CUDA implementation of the Jacobi method

This project has been created in the scope of "Introduction to GPU and accelerator programming for scientific computing", a course organized by SeSE and PDC at KTH.

Problem

The Jacobi method is used to find approximate numerical solutions for systems of linear equations of the form Ax = b. The algorithm starts with an initial estimate for x and iteratively updates it until convergence. The Jacobi method is guaranteed to converge if the matrix A is diagonally dominant.

Two problem sizes were considered in the scope of this assignment. The small problem consists of a randomly generated 512x512 coefficient matrix A and a 512x1 right hand side (rhs) vector b. The large problem is given by a randomly generated 2048x2049 coefficient matrix A and a 2048x1 rhs vector b.

Implementation

The given task was to implement the Jacobi method in several versions: a serial CPU function, an un-optimized CUDA kernel, and an optimized version of the CUDA kernel. The Jacobi method was implemented in C according to the pseudocode on Wikipedia. The un-optimized kernel runs the inner loop in each thread where all threads belong to a single block. Two adjustments were then made to optimize this kernel. First, the index was precomputed and stored in a local register. This avoids one multiplication within each iteration in each thread. Second, the threads were tiled into blocks. This enables scaling to larger problem sizes. Prefetching and loop enrollment were also tested, but unfortunately it was not possible to reproduce correct results. Therefore, the last two approaches remain as comments in the code, but are not used.

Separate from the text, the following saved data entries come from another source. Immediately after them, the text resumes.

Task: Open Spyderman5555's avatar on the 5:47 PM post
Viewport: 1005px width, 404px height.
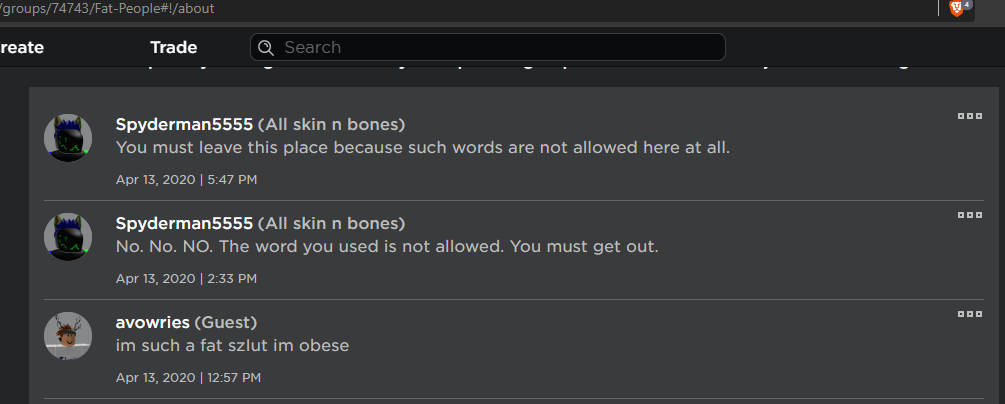Action: (x=68, y=137)
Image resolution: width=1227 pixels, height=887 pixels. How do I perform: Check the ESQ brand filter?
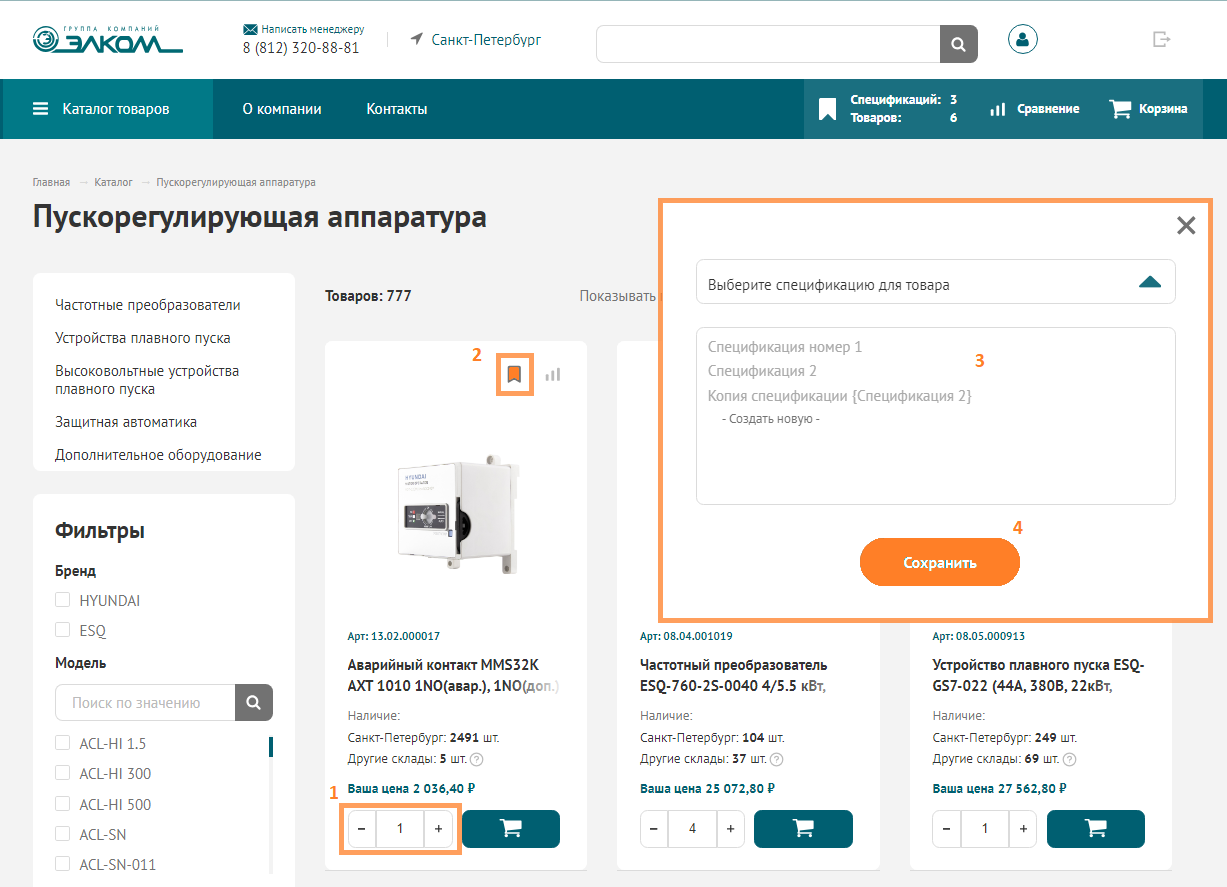[63, 631]
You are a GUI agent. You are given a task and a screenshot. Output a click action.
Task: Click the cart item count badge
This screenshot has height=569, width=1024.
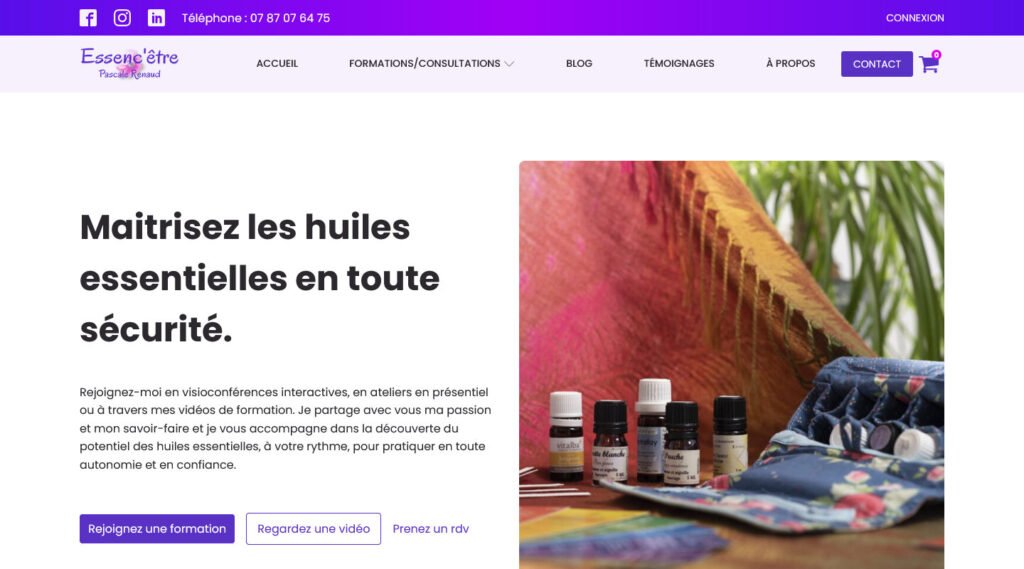click(x=936, y=55)
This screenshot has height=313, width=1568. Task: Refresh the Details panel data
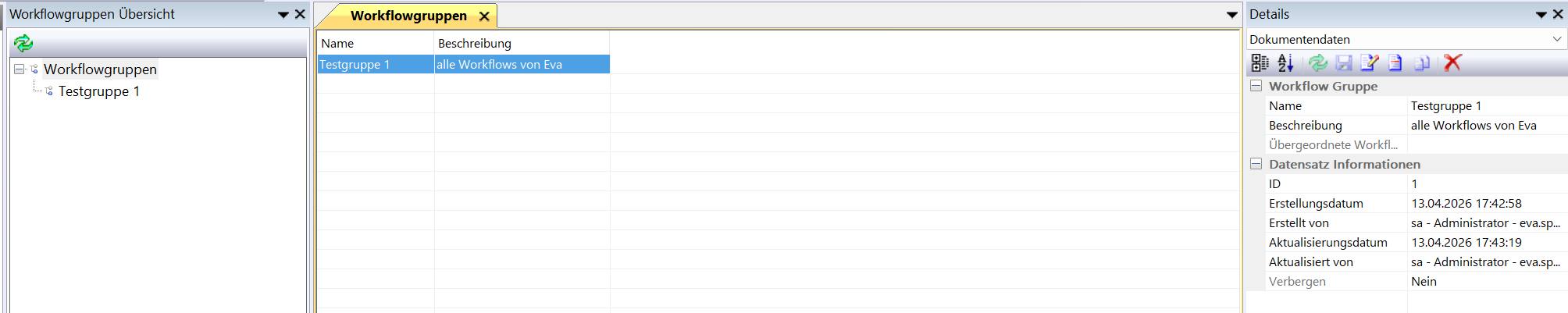1317,62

The file jacobi.cu contains the CPU implementations of the Jacobi method as well as both CUDA kernels. In order to compile the program on zorn, the command ./install.sh needs to be executed. This loads the necessary CUDA module cuda/5.5 and executes the Makefile. The program can now be executed by ./jacobi <arguments>. The following command line arguments are available:

-h  --help			Display usage information.
-f  --file filename		File containing coefficient matrix and right hand side (required).
-i  --Ni int		Number of elements in Y direction (optional, default=512).
-j  --Nj int		Number of elements in X direction (optional, default=512).
-n  --iterations int	Number of iterations (optional, default=10000).
-k  --kernel int		1: unoptimized, 2: optimized kernel (optional, default=2).
-t  --tilesize int		Size of each thread block in kernel 2 (default=4).

The command qsub job_512.sh submits an example run on the small problem with default parameters to the queue of zorn. The large problem can be run with qsub job_2048.sh.

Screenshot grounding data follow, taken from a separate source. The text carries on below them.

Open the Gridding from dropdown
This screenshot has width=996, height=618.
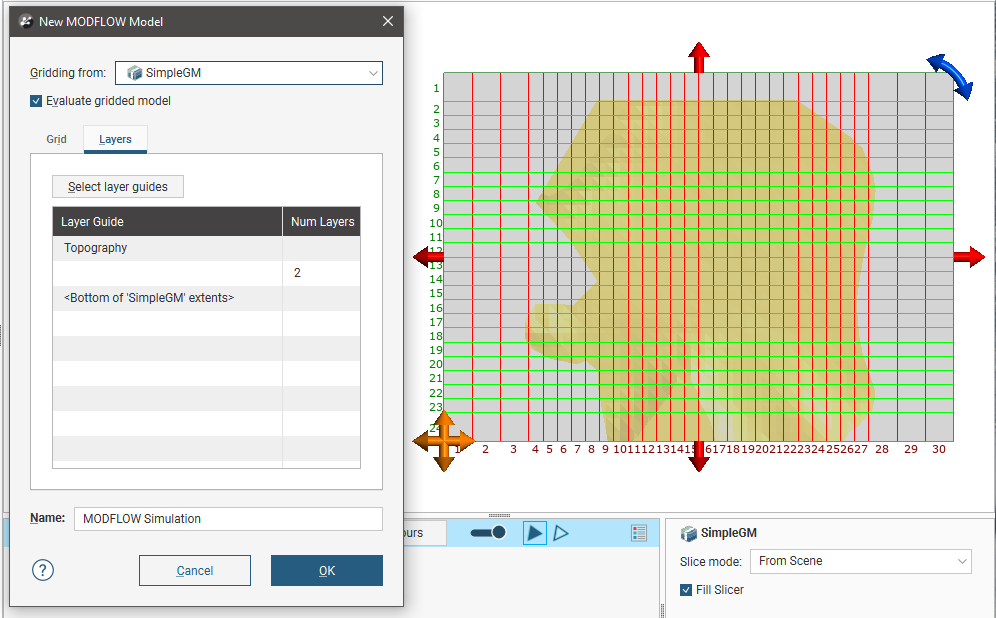tap(373, 73)
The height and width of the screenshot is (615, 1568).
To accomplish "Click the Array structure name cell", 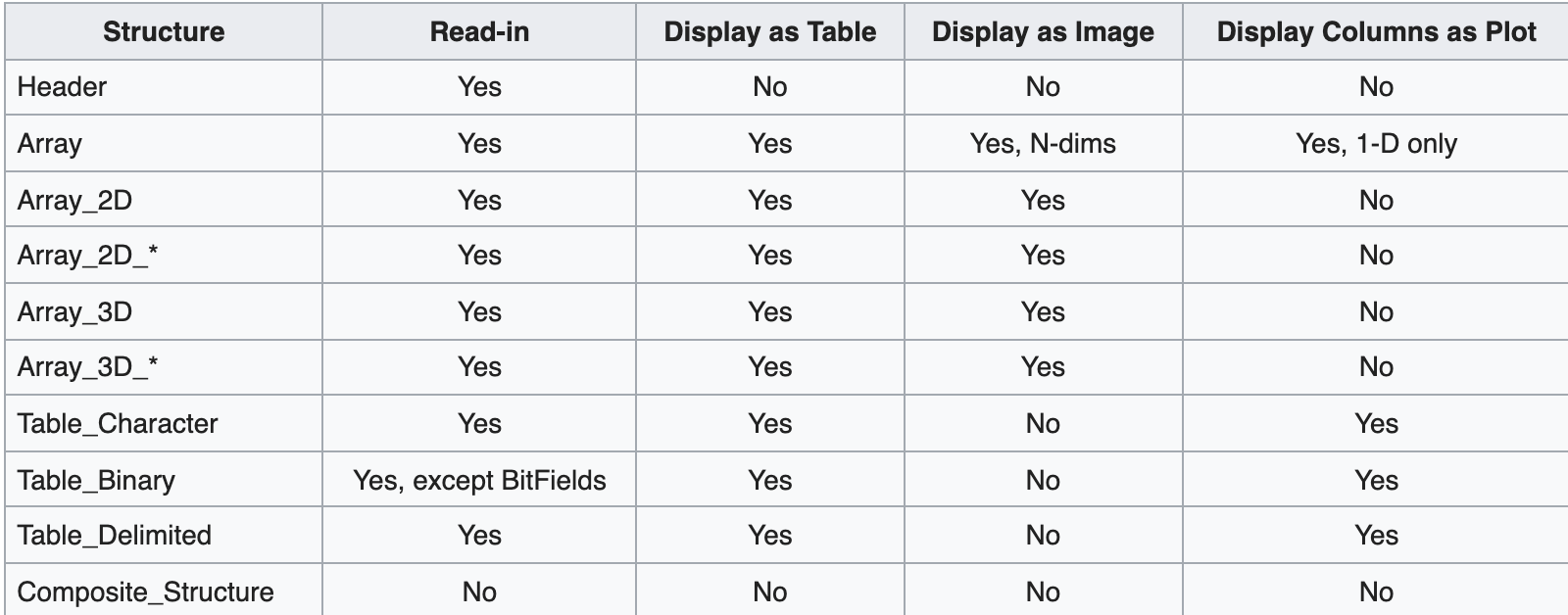I will click(164, 144).
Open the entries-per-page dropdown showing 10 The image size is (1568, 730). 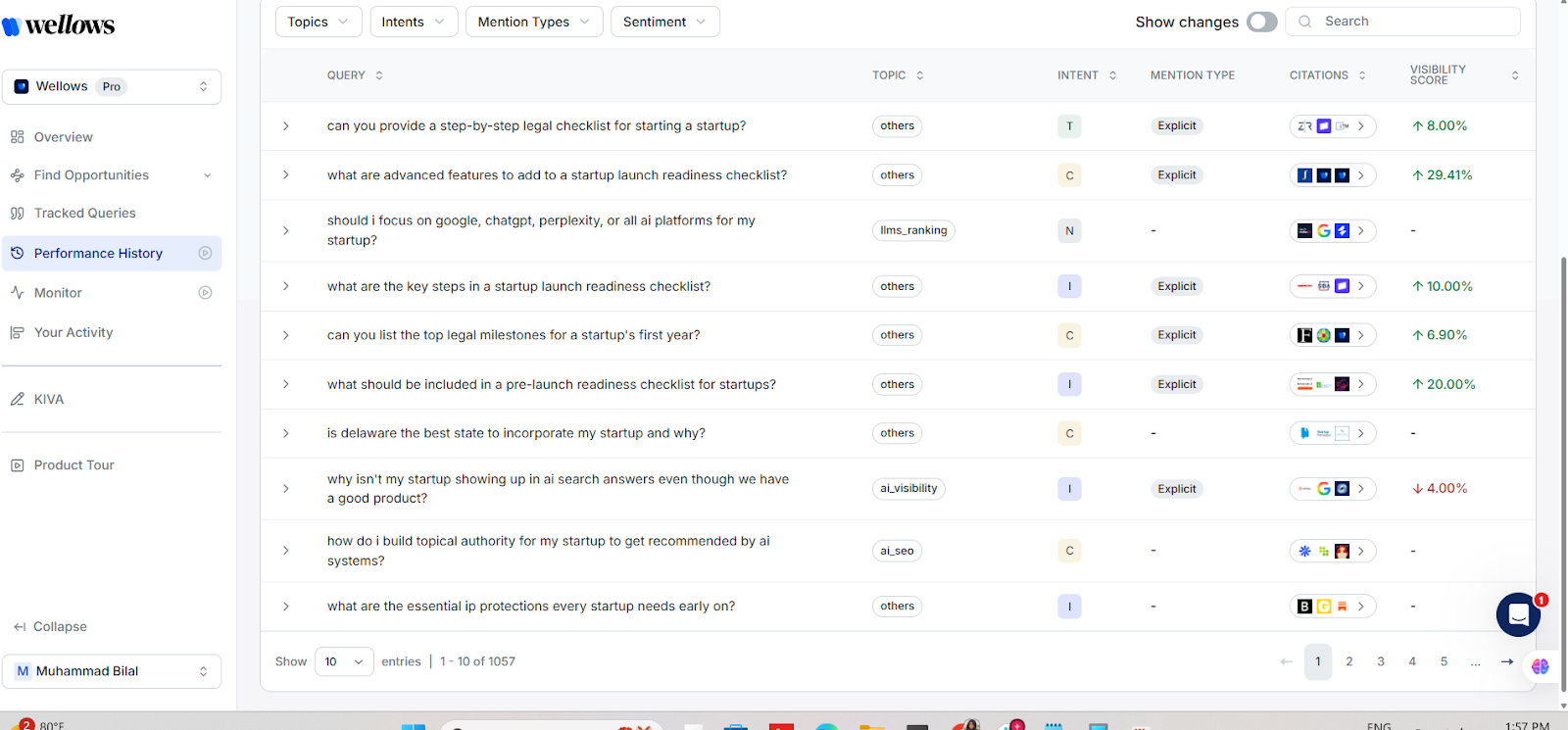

Input matrices of a particular size can be generated by python gen_diag_dominant_matrix.py <size> <output_filename>. A matrix and its corresponding rhs are created and stored in a text file, where each line contains one element of the row-majored matrix. The rhs is added to the end of the file. The small and large example problems are given by test_512 and test_2048, respectively.

Benchmark

All implementations were tested on the small and large problem sizes. The timings were recorded for 10,000 iterations of the Jacobi method.

Host implementation: The runtime for the serial CPU implementation is 17.25s for the small and 279.46s for the large problem.

GPU implementation basic: The un-optimized kernel needed 14.46s on the small problem. Unfortunately it was not possible to solve the large problem with this kernel, because the number of threads that would be required exceeded the number of available threads on the GPU.

GPU implementation optimized: By storing the index in a register variable the runtime could be reduced to 9.46s on the small problem. Tiling was then used to be able to compute the large problem and for further runtime optimization. This resulted in an optimal runtime of 1.65s on the small problem with a tile size of 3. The large problem took 16.17s to compute with an optimal tile size of 4. Table 1 shows all runtimes for the tested tile sizes and both problems.